> _HOW TO COMPLETE THIS TASK_: For the listing below, return the line containing "Open the apps grid icon", the line containing "Task: Expand the Video options arrow", and all lines in between, exactly as written and nothing else.

> _THE DATA_:
•••

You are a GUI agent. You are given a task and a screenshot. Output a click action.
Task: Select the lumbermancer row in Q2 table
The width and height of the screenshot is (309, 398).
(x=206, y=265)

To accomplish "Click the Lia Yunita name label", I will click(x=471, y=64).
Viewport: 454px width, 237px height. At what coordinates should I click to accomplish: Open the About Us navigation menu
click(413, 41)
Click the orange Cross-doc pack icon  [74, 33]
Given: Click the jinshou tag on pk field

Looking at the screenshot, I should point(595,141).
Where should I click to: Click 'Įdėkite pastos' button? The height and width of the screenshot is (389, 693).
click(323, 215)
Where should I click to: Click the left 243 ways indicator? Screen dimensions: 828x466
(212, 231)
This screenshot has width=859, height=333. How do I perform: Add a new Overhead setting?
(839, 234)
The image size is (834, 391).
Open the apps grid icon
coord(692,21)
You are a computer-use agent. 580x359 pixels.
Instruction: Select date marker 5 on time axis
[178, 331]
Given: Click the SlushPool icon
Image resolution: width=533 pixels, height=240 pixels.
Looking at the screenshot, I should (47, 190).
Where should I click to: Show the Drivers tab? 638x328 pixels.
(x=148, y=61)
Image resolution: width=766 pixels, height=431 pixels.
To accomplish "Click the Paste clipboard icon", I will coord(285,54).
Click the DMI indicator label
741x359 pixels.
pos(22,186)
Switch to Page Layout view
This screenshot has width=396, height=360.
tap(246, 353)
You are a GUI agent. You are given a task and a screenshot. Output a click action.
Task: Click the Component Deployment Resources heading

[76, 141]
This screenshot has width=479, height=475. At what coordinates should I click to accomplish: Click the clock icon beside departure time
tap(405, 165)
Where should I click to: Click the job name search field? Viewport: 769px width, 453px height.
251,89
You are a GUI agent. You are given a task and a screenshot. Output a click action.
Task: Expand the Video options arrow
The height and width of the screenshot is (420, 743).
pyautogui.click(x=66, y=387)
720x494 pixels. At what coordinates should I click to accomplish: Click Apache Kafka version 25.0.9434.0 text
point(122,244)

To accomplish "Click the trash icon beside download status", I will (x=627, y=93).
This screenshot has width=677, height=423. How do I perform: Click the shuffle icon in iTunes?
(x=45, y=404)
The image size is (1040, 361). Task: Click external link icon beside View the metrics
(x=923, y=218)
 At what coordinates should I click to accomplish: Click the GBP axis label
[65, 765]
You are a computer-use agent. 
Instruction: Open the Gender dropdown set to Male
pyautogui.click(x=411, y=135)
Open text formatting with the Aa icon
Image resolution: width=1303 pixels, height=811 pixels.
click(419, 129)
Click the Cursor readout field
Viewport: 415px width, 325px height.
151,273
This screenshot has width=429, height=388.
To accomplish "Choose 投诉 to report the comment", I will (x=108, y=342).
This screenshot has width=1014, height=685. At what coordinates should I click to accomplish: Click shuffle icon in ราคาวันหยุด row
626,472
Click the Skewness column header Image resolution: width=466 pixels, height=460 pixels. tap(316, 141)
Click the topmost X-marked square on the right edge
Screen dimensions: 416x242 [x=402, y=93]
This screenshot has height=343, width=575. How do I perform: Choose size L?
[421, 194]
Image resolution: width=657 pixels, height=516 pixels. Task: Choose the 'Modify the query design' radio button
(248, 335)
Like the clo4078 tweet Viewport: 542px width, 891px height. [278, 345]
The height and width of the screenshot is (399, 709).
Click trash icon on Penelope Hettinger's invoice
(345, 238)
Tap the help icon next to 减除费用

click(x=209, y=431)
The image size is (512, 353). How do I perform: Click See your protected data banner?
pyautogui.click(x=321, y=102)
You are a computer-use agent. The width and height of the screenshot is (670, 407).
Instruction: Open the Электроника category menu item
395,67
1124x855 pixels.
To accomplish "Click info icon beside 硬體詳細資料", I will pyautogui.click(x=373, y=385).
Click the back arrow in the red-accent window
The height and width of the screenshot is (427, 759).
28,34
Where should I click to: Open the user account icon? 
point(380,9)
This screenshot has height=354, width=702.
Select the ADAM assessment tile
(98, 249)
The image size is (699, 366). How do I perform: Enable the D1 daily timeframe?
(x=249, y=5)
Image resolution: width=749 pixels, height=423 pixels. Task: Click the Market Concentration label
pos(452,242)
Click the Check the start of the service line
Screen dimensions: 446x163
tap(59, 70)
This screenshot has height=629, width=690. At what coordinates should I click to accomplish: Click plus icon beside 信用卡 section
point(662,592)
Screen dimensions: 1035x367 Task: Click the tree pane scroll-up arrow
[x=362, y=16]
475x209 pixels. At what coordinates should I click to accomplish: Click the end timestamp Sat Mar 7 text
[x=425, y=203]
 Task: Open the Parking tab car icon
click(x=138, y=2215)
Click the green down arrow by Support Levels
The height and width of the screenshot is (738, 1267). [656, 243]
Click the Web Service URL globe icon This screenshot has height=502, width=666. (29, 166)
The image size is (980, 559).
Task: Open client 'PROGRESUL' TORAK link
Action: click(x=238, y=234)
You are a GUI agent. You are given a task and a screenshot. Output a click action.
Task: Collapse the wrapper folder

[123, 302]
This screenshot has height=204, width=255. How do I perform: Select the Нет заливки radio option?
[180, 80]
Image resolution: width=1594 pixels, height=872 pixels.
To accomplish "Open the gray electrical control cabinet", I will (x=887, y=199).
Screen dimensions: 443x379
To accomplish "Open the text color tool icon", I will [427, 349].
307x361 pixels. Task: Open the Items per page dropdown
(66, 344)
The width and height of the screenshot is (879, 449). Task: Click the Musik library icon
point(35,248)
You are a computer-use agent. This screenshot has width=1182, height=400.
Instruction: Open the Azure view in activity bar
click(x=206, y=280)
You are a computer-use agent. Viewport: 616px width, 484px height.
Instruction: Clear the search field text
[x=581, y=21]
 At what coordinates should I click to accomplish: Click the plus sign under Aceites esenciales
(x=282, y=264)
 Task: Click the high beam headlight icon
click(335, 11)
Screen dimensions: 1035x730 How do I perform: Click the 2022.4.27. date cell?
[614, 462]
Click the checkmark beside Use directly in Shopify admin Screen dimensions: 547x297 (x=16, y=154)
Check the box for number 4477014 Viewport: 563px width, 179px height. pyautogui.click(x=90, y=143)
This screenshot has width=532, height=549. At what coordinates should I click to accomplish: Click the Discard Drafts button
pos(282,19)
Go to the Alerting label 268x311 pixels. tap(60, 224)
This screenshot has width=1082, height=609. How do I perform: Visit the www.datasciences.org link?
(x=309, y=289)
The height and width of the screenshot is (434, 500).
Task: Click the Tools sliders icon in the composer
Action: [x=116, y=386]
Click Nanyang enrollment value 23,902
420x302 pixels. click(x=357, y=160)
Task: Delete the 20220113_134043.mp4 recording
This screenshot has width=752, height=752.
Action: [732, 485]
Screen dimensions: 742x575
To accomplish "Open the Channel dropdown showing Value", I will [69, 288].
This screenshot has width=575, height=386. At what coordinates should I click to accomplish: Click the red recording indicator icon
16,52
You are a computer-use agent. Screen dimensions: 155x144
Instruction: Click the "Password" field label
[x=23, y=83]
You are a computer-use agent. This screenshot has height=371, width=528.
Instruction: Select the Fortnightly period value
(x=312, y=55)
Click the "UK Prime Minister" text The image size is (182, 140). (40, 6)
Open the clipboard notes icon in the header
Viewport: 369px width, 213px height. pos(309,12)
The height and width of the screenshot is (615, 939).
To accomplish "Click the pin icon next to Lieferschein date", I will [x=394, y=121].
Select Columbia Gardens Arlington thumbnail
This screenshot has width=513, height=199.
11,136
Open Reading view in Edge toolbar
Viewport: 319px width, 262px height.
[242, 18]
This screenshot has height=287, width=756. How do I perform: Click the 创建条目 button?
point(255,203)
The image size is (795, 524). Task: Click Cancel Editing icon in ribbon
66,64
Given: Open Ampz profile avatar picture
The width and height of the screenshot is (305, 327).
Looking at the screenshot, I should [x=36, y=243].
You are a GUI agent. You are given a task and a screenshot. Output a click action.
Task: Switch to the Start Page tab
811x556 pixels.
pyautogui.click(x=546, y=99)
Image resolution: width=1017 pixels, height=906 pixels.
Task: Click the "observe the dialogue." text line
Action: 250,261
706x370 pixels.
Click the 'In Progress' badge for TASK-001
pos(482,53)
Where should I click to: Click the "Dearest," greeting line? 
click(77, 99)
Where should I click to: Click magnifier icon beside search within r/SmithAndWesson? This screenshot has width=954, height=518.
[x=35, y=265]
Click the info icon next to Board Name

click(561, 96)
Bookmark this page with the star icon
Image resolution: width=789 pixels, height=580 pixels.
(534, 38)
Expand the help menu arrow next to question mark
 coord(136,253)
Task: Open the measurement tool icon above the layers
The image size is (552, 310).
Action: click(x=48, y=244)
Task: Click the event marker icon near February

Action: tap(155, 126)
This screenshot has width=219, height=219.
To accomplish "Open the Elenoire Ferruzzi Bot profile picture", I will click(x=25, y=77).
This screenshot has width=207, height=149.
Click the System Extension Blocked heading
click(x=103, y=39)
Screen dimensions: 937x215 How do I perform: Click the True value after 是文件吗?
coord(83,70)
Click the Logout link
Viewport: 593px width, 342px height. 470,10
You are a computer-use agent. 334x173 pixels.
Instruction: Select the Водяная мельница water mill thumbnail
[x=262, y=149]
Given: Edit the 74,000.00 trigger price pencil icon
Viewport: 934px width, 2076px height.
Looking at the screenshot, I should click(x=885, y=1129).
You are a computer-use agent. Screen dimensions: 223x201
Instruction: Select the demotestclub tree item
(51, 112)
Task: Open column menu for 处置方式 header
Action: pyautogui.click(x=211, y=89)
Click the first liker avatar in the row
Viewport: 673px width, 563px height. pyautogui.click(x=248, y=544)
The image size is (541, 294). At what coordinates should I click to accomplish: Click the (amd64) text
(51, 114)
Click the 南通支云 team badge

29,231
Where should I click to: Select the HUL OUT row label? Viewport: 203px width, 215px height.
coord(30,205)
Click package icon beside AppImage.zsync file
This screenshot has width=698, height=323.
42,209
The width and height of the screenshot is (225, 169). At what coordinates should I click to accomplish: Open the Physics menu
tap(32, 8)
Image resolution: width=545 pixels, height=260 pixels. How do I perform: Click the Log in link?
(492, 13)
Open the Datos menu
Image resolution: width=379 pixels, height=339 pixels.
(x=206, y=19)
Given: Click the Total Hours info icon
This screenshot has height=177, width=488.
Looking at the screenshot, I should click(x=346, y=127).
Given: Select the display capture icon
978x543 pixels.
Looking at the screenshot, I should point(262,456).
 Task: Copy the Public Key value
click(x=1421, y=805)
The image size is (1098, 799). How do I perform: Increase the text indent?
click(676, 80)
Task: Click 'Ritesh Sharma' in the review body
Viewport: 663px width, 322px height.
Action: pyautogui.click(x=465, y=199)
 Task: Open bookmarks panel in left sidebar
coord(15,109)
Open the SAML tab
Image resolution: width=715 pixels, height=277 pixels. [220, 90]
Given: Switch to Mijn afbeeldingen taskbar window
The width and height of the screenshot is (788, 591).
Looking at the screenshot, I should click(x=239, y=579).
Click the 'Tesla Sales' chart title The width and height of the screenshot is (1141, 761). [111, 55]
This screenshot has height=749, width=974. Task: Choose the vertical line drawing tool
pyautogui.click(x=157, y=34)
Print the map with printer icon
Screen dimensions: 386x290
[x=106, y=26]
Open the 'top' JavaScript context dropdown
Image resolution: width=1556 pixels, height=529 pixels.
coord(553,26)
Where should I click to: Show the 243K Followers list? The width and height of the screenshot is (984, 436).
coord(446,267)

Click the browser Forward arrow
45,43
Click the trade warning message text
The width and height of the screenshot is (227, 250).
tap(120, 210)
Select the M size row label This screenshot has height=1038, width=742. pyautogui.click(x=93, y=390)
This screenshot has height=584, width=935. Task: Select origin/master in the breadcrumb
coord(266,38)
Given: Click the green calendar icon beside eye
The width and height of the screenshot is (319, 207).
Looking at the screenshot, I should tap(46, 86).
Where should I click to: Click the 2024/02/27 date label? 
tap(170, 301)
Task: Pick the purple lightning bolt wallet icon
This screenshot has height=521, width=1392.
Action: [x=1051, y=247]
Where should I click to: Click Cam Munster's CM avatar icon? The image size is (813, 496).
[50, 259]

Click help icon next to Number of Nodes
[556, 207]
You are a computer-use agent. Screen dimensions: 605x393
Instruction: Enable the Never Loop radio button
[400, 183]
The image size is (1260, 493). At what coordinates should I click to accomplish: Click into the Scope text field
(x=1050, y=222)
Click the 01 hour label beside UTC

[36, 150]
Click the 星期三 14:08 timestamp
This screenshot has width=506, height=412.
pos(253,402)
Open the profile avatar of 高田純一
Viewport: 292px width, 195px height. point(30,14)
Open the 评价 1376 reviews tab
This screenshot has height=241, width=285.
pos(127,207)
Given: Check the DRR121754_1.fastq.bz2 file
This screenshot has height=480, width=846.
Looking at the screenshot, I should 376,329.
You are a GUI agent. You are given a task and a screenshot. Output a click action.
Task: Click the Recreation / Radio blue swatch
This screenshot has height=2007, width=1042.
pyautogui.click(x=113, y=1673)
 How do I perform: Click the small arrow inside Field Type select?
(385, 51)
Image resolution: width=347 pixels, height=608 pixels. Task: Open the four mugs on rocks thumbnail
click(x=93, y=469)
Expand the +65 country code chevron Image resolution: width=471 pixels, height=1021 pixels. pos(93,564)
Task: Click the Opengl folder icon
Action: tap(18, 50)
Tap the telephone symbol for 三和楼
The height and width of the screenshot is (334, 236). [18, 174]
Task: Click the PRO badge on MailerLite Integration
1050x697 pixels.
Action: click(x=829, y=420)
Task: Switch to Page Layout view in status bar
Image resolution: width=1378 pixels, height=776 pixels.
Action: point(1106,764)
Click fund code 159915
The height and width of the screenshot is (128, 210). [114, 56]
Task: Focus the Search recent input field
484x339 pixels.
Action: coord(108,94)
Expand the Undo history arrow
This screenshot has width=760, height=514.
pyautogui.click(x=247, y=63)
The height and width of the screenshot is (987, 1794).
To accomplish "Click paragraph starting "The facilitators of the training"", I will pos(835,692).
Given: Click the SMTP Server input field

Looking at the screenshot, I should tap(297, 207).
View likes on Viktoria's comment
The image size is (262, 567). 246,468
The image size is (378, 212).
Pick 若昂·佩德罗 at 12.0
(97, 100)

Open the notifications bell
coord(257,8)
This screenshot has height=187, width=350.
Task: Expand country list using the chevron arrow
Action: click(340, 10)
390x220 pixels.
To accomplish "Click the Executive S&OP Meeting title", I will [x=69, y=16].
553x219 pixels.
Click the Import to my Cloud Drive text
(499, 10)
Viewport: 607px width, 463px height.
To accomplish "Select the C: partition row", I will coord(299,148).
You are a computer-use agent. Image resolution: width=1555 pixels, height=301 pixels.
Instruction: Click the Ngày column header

•••

> _RESPONSE TO THE TASK_:
Open the apps grid icon
coord(692,21)
You are a computer-use agent. 580x359 pixels.
Instruction: Select date marker 5 on time axis
[178, 331]
Given: Click the SlushPool icon
Image resolution: width=533 pixels, height=240 pixels.
Looking at the screenshot, I should (47, 190).
Where should I click to: Show the Drivers tab? 638x328 pixels.
(x=148, y=61)
Image resolution: width=766 pixels, height=431 pixels.
To accomplish "Click the Paste clipboard icon", I will coord(285,54).
Click the DMI indicator label
741x359 pixels.
pos(22,186)
Switch to Page Layout view
This screenshot has width=396, height=360.
tap(246, 353)
You are a GUI agent. You are given a task and a screenshot. Output a click action.
Task: Click the Component Deployment Resources heading

[76, 141]
This screenshot has width=479, height=475. At what coordinates should I click to accomplish: Click the clock icon beside departure time
tap(405, 165)
Where should I click to: Click the job name search field? Viewport: 769px width, 453px height.
251,89
You are a GUI agent. You are given a task and a screenshot. Output a click action.
Task: Expand the Video options arrow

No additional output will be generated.